** EXERCISE DETAILS **
Will you write out, word for word, every line from the one with "Click the Log In button" to the final line of the data below, with the pictures left out?

☆ ☆ ☆ ☆

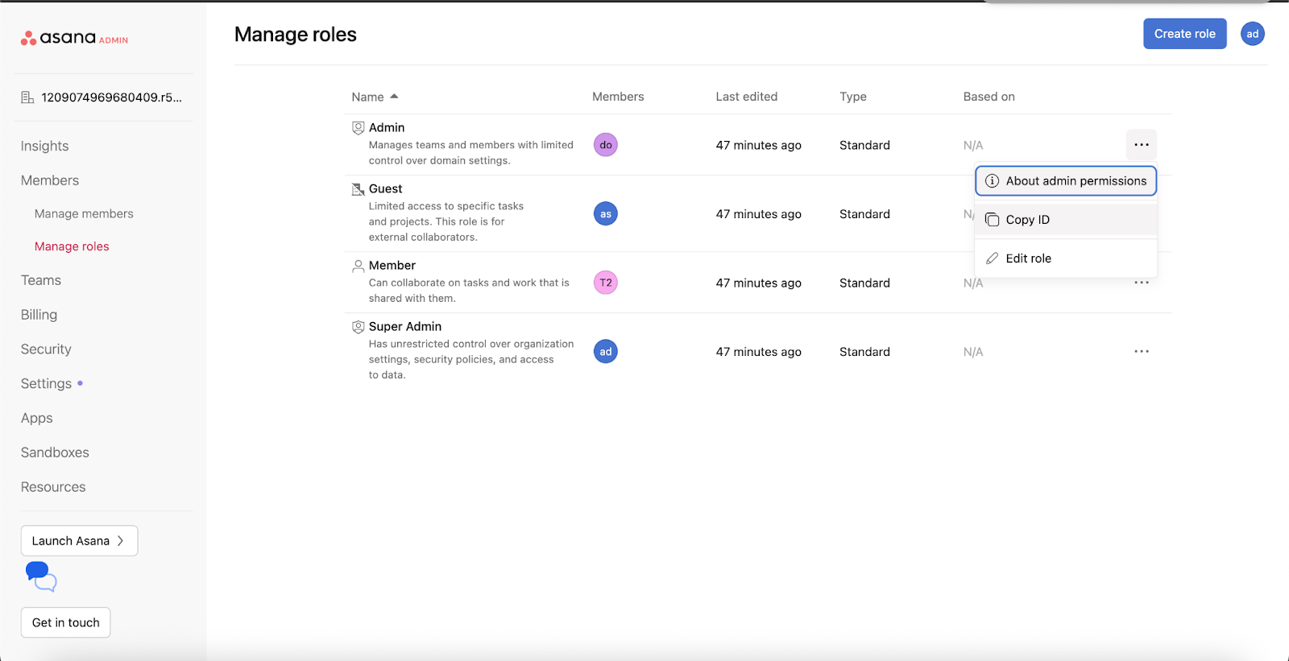Click the Launch Asana button
This screenshot has width=1289, height=661.
[79, 541]
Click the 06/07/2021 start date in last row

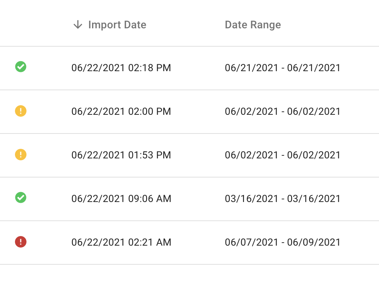(x=252, y=243)
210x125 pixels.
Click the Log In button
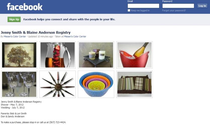tap(202, 6)
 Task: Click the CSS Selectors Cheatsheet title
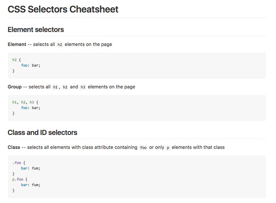63,9
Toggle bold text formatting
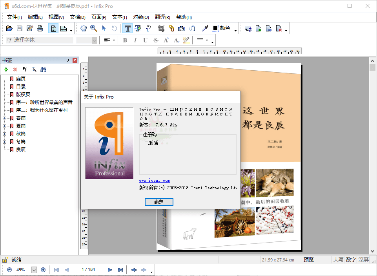The width and height of the screenshot is (377, 276). 125,40
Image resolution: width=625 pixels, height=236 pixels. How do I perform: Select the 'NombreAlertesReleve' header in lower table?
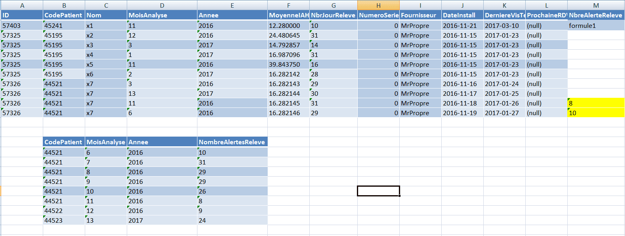[232, 142]
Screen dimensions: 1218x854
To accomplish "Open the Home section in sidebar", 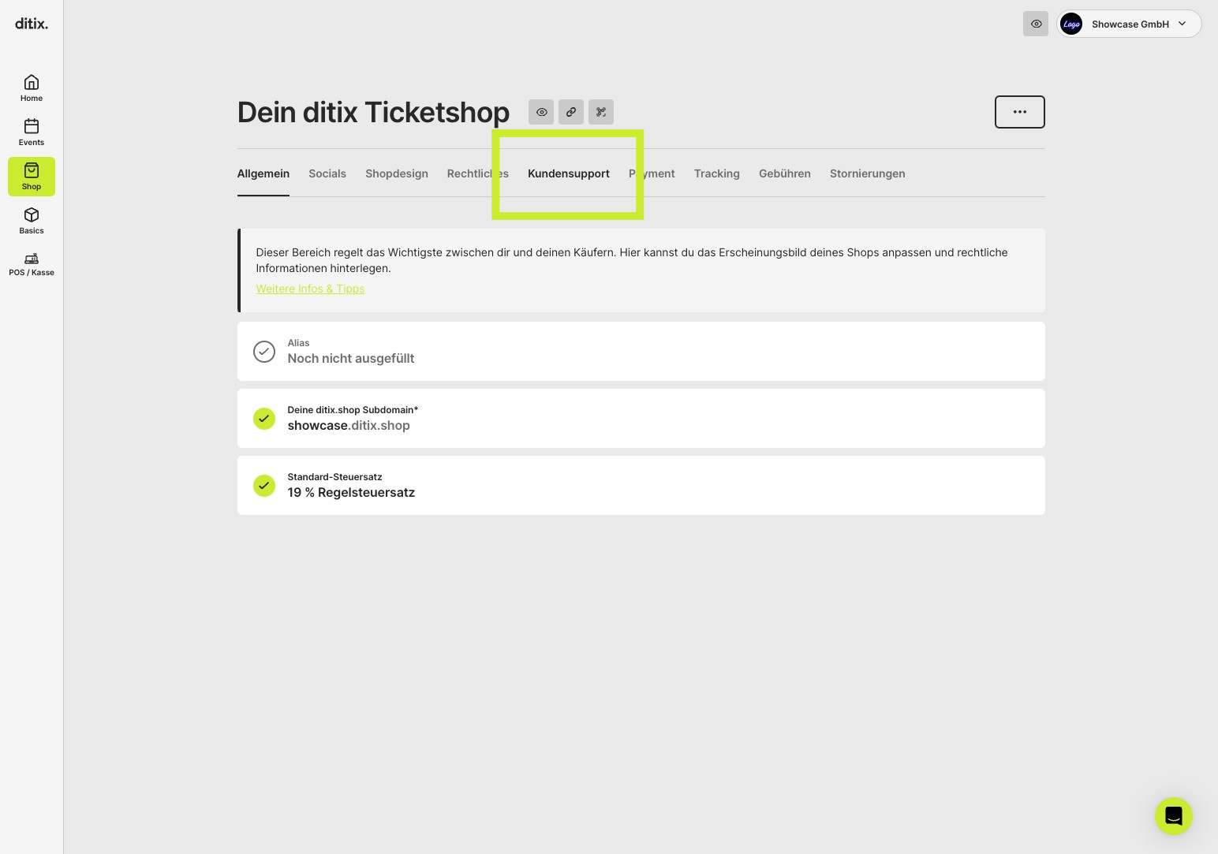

☆ ☆ ☆ ☆

** ANSWER **
Click the Log In button
tap(202, 6)
 Task: Click the CSS Selectors Cheatsheet title
63,9
Toggle bold text formatting
The width and height of the screenshot is (377, 276). 125,40
Image resolution: width=625 pixels, height=236 pixels. How do I perform: Select the 'NombreAlertesReleve' header in lower table?
[232, 142]
Screen dimensions: 1218x854
To accomplish "Open the Home section in sidebar", 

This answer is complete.